— Begin Dataset records —

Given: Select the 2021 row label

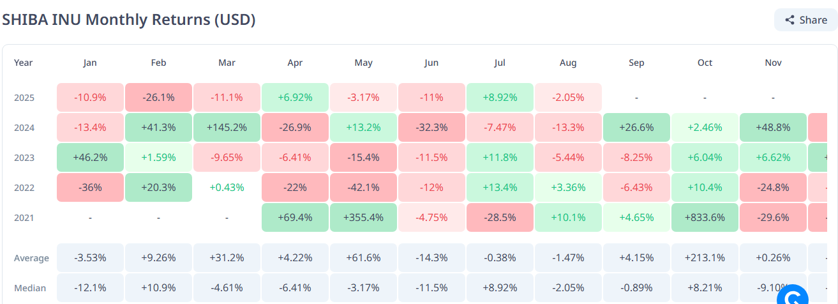Looking at the screenshot, I should coord(24,218).
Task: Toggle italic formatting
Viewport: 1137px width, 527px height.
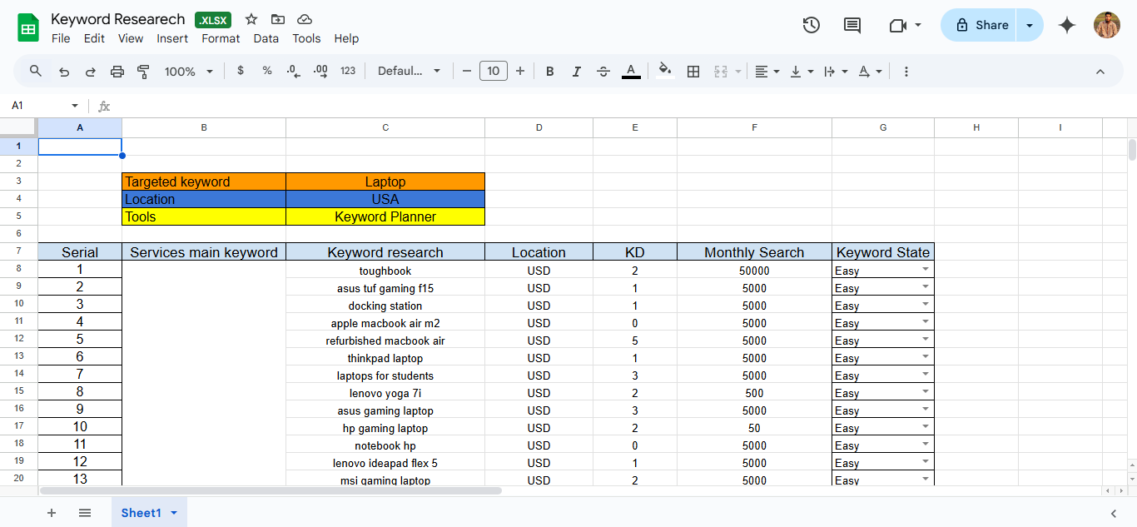Action: (x=576, y=72)
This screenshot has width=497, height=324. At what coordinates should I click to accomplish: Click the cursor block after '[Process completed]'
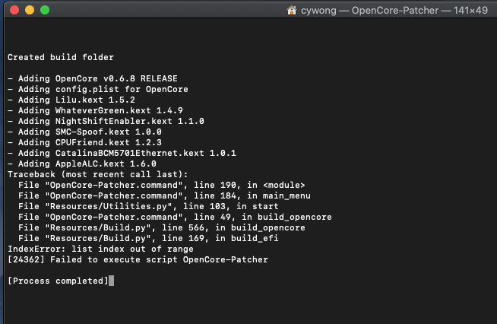click(x=111, y=281)
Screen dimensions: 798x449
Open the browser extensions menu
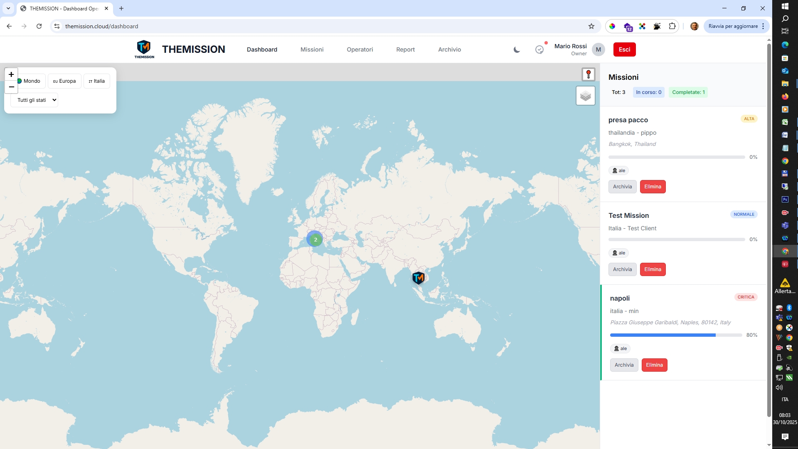(672, 26)
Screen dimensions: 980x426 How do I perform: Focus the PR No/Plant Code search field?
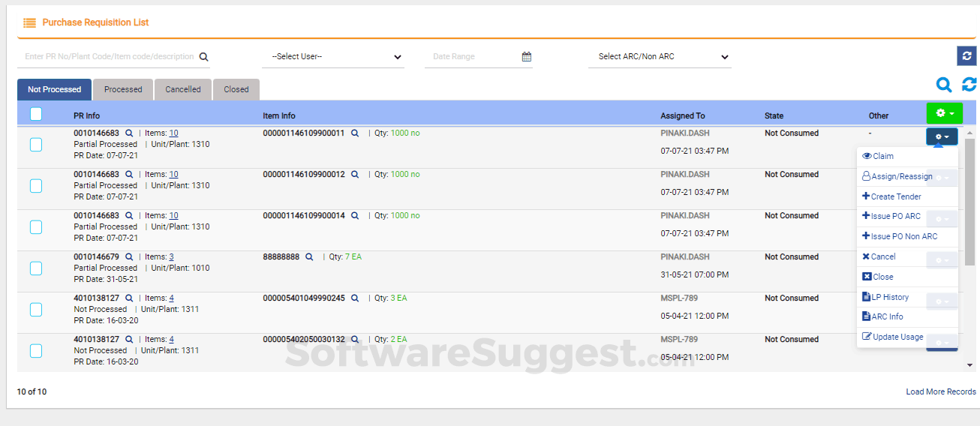[x=109, y=57]
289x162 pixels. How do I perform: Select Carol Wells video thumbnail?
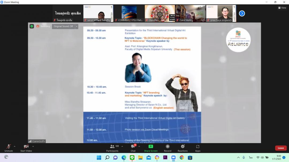point(190,13)
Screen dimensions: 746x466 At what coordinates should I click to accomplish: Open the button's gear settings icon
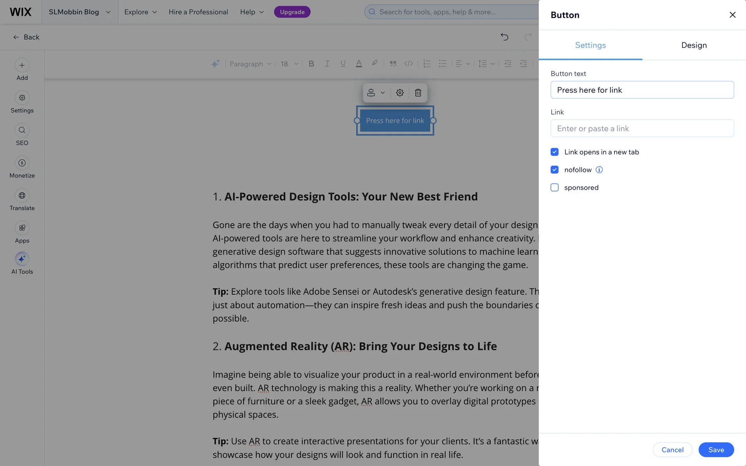click(399, 93)
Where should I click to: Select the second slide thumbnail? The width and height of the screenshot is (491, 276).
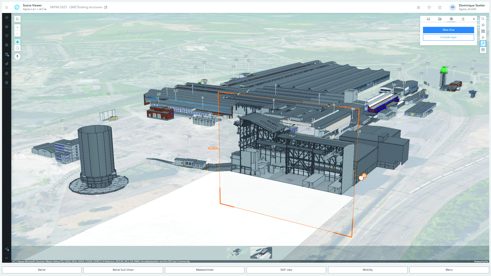261,253
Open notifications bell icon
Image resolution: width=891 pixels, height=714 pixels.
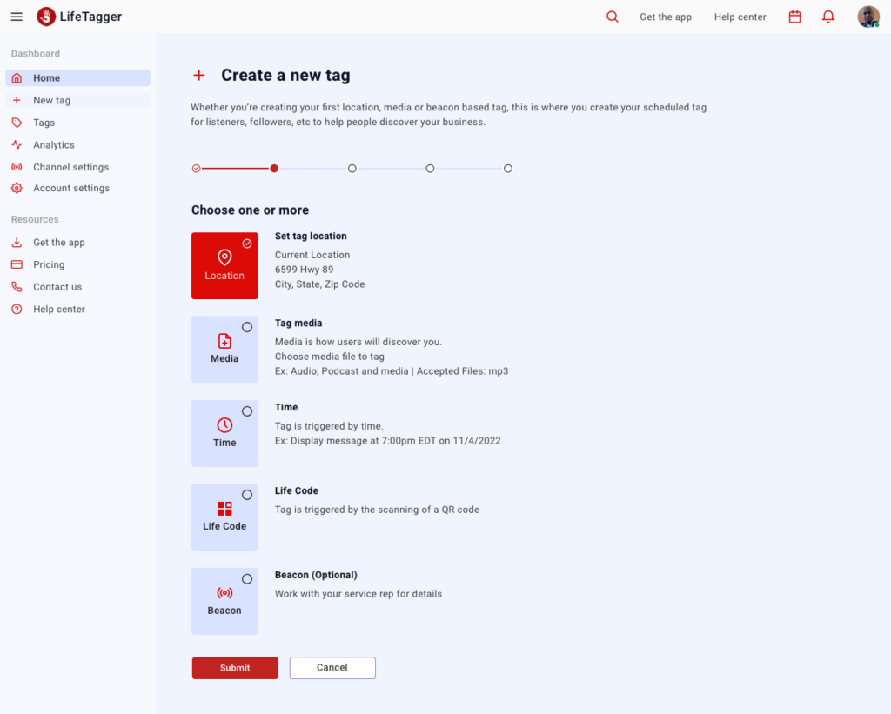coord(828,17)
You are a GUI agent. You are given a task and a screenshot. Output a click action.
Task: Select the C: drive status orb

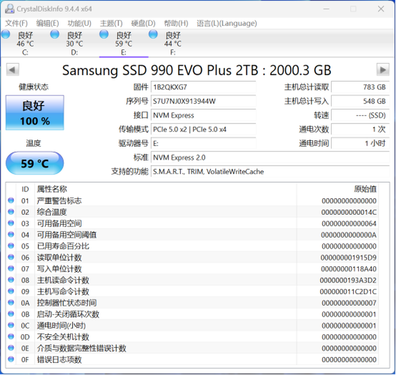click(x=6, y=35)
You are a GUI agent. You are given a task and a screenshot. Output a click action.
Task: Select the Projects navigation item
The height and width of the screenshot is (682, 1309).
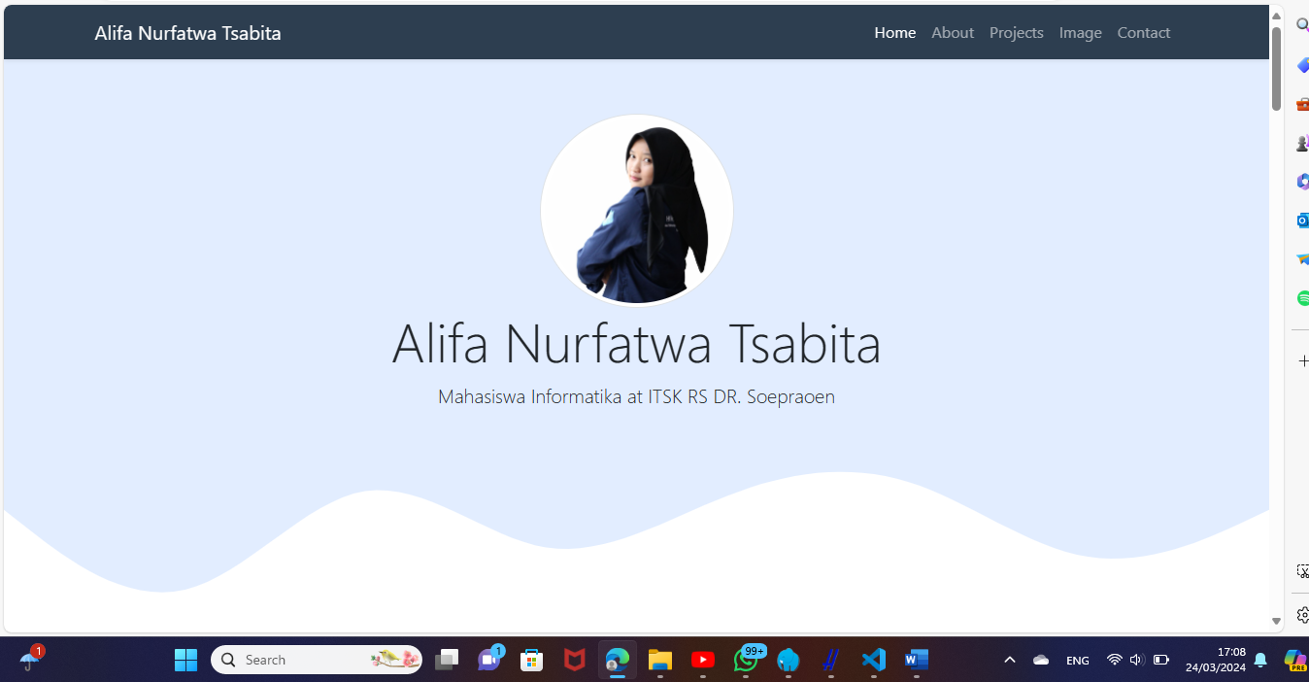click(x=1016, y=32)
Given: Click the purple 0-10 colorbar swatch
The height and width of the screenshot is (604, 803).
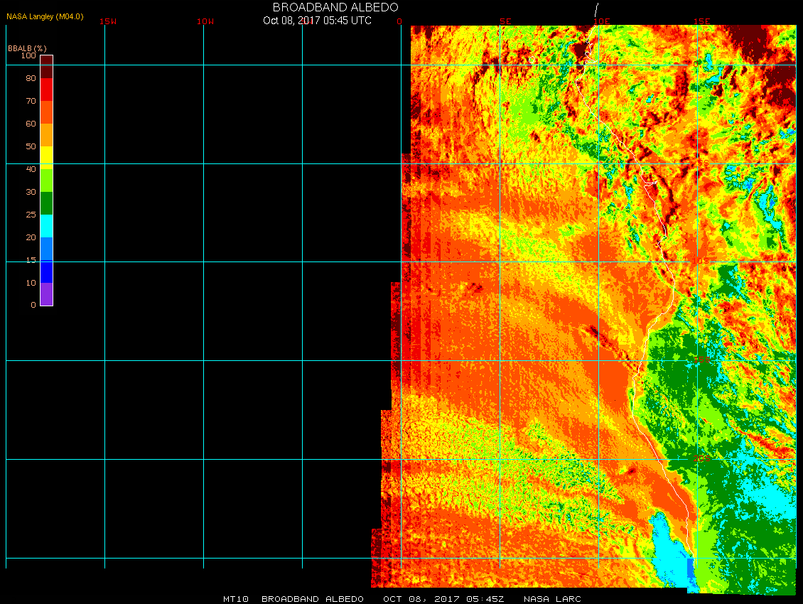Looking at the screenshot, I should click(x=47, y=294).
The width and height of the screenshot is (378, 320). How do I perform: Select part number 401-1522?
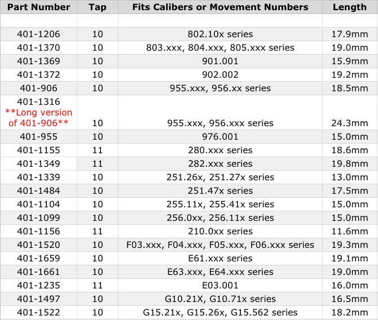point(38,312)
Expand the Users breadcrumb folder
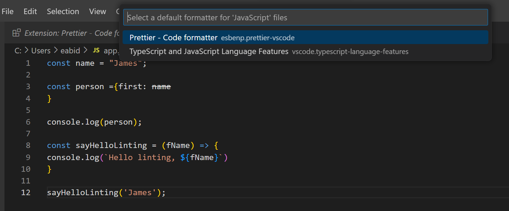Screen dimensions: 509x211 41,51
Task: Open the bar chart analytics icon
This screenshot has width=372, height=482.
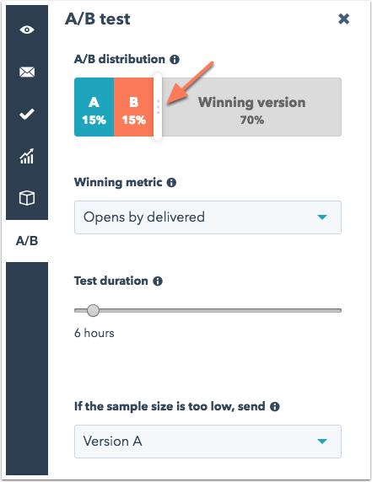Action: (27, 156)
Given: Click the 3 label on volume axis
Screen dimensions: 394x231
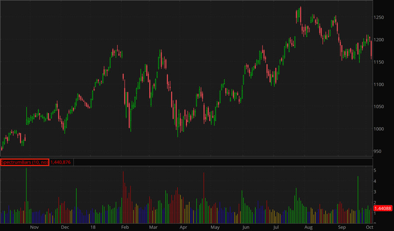Looking at the screenshot, I should tap(376, 192).
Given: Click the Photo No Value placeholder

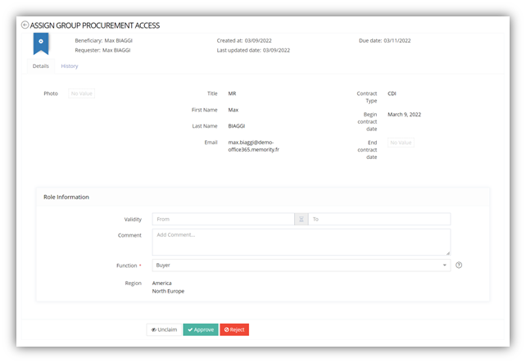Looking at the screenshot, I should coord(81,93).
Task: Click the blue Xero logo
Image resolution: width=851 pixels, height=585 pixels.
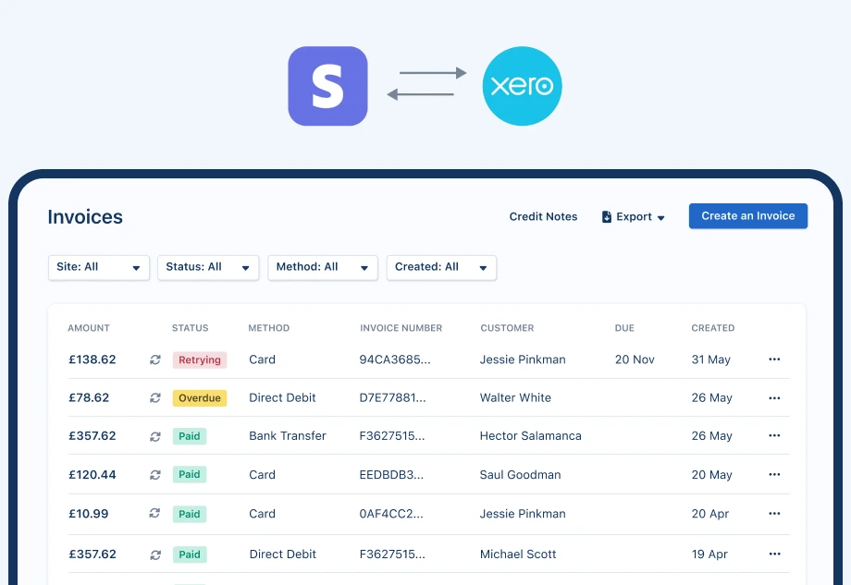Action: tap(522, 86)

— End Dataset records —

◆ **What is expected**
Select every line in the entries above that contains the word "Open", and copy each of those lines out.

◆ **Finished task**
Open the browser extensions menu
Screen dimensions: 746x466 At what coordinates should I click to accomplish: Open the button's gear settings icon
Open notifications bell icon
Task: Open the bar chart analytics icon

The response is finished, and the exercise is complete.